◆ **AUFGABEN ZUR ÜBUNG**:
1. Beantworten Sie anhand des Berichts über Rubens Krankheit die folgenden Fragen.
(a) Wer fährt am Sonntagabend zum Apotheken-Notdienst?
(b) Welche Diagnose stellt die Hausärztin in Schlüchtern?
(c) Um wie viel Uhr bekommen sie am Mittwoch noch einen Arzttermin?
2. Schreiben Sie den Abschnitt des Berichts über Rubens Krankheit neu, beginnend bei „Dienstag: Der Zustand“ und endend bei „abklären zu lassen.“. Ersetzen Sie darin „Asphalt“ durch „Gehweg“.

◆ **AUSGEWÄHLTER TEXTAUSZUG**:
= = = = = = =
Der Versuch Worte für eine Woche zu finden, die pathetisch auch mit den letzten vier Takten im Erlkönig von Schubert beschrieben werden könnte.
Ruben und Mama sind in Schlüchtern bei den Großeltern. Ruben bekam in der Nacht auf Freitag Durchfall und ist seitdem krank.
Sonntagabend: Rubens Opa fährt zum Apotheken-Notdienst um Fieberzäpfchen zu besorgen. Rubens Zustand hat sich jeden Tag mehr verschlechtert. Kaffee.
Montagmorgen: Ruben weint jedes Mal, wenn er aufwacht. Der Durchfall ist nach wie vor akut und er ist heiser. Kaffee. Nachdem er vor Schwäche kaum noch laufen kann, fahre ich nicht zurück nach Jena, sondern zu einer Schlüchterner Hausärztin, die Mutter von vier Kindern ist. Sie diagnostiziert Kehlkopfentzündung und Pseudokrupp in Kombination mit einem Magen-Darm-Virus. Wir bekommen Cortison zum Inhalieren und Notfallzäpfchen, wenn Erstickung droht. Im Laufe des Tages weitere Verschlechterung von Rubens Zustand. Kaffee. Die Nacht verläuft mit Wickeln und viel weinen.
Dienstag: Der Zustand wird immer schlimmer. Lediglich ein Hund erhellt kurzzeitig Rubens Gesichtchen. Nachdem Ruben sich nach wenigen Minuten vor Erschöpfung auf den Asphalt legt, wird mein Optimismus auf Besserung mehr und mehr erschüttert. Kaffee. Ich beschließe am nächsten Morgen auf jeden Fall nach Jena zu fahren, um Rubens Zustand von unseren Kinderärzten abklären zu lassen.
Mittwoch: Rubens Zustand ist unverändert. Wir schaffen die dreistündige Fahrt und bekommen um 17:30 Uhr noch einen Arzttermin. Zu Hause angekommen scheint Ruben wie ausgewechselt. Er freut sich über seinen Papa und seine Spielsachen. Kurze Zeit später ist er mehr kaputt, als es vorher der Fall war. Kaffee. Wir warten beim Arzt. Die Untersuchung ist fürchterlich. Ruben kann nicht mehr. Sein Weinen und Wimmern sind ton- und kraftlos. Er schläft erschöpft noch im Untersuchungszimmer auf meinem Arm ein. Der Arzt verschreibt Antibiotikum und diagnostiziert Mittelohrentzündung, Bronchitis, Magen-Darm-Infekt usw.
Ruben wacht gegen 23 Uhr vor Husten auf und erbricht. Das Gleiche erfolgt weitere zwei Male.
Donnerstag: Durchhalten. Ruben geht es sehr schlecht. Kaffee.
Freitagmorgen: Kontrolltermin. Ruben geht es besser. Nachdem ein Blutwert ausgewertet wurde, wird das Antibiotikum wieder abgesetzt. Ruben zeigt sowohl wieder Interesse an seinen Spielsachen als auch an Lebensmitteln. Ich bin erleichtert. Kaffee.
= = = = = = =
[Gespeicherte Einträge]

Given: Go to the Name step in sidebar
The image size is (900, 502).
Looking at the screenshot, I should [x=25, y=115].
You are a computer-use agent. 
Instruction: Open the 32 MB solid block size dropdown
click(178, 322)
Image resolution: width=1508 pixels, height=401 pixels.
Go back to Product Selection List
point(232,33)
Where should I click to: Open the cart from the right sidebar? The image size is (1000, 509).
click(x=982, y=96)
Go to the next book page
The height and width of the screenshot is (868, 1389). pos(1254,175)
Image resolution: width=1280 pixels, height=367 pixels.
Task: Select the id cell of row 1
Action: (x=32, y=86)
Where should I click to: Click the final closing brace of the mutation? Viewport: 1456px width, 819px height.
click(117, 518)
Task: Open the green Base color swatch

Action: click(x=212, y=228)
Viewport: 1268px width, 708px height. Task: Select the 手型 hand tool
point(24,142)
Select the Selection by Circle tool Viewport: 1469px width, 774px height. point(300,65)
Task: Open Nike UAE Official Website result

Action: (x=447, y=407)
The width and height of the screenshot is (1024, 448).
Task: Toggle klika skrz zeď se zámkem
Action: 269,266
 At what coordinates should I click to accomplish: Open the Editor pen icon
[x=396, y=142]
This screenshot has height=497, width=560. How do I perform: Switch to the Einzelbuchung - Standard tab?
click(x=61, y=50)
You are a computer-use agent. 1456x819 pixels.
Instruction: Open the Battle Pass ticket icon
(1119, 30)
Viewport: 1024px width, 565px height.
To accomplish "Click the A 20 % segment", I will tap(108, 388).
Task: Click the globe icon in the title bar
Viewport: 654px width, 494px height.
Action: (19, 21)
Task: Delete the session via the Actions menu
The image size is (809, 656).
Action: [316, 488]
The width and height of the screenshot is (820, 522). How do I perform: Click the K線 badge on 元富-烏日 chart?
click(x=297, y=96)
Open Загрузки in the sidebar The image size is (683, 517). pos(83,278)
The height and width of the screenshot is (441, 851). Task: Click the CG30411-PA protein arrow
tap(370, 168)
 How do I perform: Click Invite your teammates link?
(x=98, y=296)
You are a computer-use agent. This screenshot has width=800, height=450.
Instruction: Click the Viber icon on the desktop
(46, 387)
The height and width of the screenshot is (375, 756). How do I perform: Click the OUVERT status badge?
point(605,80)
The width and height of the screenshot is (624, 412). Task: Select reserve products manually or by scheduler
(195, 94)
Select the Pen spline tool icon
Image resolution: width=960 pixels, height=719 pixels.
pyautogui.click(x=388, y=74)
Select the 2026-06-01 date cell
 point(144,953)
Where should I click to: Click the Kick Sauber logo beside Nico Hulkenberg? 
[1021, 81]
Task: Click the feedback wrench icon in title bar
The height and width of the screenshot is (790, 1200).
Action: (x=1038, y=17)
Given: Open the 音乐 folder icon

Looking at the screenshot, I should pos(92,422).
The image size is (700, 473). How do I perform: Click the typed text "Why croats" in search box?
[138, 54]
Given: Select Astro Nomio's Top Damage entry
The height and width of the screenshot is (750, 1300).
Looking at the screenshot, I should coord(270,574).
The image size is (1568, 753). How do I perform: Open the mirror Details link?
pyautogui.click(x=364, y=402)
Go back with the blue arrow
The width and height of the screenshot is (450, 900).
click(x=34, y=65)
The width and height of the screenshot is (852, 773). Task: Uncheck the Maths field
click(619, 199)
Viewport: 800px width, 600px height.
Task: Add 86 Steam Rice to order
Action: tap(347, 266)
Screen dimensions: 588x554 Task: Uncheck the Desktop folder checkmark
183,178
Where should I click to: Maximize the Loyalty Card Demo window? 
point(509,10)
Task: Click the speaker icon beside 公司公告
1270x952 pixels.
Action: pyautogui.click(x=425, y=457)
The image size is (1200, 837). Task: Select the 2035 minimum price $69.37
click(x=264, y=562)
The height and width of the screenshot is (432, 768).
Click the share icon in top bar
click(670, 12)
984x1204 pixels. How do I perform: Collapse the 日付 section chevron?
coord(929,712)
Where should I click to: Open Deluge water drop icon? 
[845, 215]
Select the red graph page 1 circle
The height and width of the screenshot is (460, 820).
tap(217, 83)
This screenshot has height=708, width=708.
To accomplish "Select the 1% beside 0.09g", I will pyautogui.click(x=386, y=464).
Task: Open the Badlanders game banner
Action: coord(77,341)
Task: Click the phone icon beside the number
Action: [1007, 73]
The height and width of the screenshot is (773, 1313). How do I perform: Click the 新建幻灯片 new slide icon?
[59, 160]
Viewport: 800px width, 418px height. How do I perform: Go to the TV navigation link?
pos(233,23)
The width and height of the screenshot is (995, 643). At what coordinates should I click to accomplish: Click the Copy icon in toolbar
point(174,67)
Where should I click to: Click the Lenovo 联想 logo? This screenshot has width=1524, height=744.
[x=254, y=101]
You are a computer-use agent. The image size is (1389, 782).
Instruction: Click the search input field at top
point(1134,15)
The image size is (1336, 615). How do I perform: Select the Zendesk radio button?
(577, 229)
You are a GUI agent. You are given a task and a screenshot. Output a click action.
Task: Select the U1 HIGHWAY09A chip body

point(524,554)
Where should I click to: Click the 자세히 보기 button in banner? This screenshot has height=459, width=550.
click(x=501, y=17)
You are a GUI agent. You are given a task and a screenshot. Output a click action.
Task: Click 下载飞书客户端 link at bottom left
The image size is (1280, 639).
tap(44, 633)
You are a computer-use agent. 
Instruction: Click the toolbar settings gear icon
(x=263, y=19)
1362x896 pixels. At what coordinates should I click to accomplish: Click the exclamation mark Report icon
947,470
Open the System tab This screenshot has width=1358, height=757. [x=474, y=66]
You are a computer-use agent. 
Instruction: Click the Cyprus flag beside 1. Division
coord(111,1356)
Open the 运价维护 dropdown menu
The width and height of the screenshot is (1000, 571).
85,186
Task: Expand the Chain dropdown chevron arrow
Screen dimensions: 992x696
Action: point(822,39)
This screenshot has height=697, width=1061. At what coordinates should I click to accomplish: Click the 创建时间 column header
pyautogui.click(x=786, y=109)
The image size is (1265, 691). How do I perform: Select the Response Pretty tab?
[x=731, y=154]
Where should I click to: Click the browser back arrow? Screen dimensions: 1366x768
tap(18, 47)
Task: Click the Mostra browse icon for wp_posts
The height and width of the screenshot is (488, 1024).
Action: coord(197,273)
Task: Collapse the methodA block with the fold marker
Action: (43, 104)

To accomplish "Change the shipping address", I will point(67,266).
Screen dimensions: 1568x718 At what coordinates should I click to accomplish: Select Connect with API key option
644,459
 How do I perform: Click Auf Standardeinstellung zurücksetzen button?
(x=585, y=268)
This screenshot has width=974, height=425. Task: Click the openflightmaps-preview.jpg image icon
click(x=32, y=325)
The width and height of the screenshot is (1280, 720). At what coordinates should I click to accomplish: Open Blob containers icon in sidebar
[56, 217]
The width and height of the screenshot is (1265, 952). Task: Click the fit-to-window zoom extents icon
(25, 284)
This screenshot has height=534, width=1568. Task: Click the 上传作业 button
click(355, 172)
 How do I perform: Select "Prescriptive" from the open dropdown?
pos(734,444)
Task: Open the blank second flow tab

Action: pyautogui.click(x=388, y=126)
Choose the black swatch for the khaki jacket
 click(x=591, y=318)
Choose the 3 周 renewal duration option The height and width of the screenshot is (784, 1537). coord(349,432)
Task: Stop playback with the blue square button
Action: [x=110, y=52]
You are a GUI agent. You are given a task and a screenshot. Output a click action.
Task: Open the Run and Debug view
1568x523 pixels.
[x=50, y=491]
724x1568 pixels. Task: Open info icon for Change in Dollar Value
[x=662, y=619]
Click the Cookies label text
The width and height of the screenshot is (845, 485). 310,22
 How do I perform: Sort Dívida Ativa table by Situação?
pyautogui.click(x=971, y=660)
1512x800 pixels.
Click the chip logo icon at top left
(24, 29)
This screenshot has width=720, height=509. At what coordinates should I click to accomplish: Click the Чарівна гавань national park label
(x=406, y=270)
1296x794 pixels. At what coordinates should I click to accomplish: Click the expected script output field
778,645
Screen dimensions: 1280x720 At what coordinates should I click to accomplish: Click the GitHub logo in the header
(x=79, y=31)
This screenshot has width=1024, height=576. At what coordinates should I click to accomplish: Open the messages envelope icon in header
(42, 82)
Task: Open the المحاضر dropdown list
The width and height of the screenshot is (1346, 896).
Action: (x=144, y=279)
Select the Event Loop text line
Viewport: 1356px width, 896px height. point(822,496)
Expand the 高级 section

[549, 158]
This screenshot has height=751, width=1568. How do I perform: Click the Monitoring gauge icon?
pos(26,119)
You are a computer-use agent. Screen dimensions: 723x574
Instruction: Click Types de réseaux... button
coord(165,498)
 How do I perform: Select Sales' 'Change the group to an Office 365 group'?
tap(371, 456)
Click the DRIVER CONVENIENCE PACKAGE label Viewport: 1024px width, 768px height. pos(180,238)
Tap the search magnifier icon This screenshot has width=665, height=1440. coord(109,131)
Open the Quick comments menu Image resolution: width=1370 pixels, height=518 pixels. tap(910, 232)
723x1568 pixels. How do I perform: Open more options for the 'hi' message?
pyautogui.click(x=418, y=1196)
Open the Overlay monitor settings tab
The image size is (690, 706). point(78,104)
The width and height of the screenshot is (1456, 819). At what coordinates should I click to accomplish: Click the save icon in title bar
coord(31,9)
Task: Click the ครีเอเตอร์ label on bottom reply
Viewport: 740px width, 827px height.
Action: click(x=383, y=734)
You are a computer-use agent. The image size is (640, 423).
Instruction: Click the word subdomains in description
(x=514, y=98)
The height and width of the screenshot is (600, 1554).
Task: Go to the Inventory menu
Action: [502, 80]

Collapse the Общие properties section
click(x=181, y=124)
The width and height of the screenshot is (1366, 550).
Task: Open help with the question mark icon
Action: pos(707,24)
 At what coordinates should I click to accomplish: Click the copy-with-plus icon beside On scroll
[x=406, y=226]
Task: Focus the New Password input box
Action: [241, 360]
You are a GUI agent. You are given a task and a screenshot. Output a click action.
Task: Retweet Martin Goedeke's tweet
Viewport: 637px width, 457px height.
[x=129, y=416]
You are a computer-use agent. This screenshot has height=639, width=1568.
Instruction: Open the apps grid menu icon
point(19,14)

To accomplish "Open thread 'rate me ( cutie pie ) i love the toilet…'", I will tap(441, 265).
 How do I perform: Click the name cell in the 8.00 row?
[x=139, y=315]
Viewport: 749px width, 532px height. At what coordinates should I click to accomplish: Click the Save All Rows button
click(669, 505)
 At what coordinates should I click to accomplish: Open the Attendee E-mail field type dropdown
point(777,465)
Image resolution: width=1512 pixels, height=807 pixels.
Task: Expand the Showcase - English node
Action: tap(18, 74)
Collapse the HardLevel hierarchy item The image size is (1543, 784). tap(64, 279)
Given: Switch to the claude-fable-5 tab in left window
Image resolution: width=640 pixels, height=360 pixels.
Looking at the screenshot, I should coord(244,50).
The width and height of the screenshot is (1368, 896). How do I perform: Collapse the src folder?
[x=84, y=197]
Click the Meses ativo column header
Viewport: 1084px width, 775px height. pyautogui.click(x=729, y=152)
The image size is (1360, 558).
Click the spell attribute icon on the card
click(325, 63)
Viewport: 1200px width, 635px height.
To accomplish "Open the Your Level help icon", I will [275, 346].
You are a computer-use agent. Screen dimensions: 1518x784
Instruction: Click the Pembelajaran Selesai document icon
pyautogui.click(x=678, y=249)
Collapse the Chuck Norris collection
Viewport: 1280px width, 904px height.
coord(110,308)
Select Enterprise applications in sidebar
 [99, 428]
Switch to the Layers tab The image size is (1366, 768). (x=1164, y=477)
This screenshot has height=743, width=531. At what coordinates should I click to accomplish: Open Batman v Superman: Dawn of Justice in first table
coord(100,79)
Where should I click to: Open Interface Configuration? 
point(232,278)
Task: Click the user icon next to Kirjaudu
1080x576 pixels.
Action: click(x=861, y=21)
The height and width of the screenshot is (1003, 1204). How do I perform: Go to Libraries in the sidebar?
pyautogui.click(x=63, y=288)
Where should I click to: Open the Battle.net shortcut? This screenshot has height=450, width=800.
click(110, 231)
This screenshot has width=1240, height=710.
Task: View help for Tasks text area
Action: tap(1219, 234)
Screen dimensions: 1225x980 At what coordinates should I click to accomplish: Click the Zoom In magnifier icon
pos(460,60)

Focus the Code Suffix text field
= = = = = = =
◆ **GELÖSTE AUFGABEN**:
1.
(a) Rubens Opa.
(b) Kehlkopfentzündung und Pseudokrupp in Kombination mit einem Magen-Darm-Virus.
(c) Um 17:30 Uhr.

2.
Dienstag: Der Zustand wird immer schlimmer. Lediglich ein Hund erhellt kurzzeitig Rubens Gesichtchen. Nachdem Ruben sich nach wenigen Minuten vor Erschöpfung auf den Gehweg legt, wird mein Optimismus auf Besserung mehr und mehr erschüttert. Kaffee. Ich beschließe am nächsten Morgen auf jeden Fall nach Jena zu fahren, um Rubens Zustand von unseren Kinderärzten abklären zu lassen.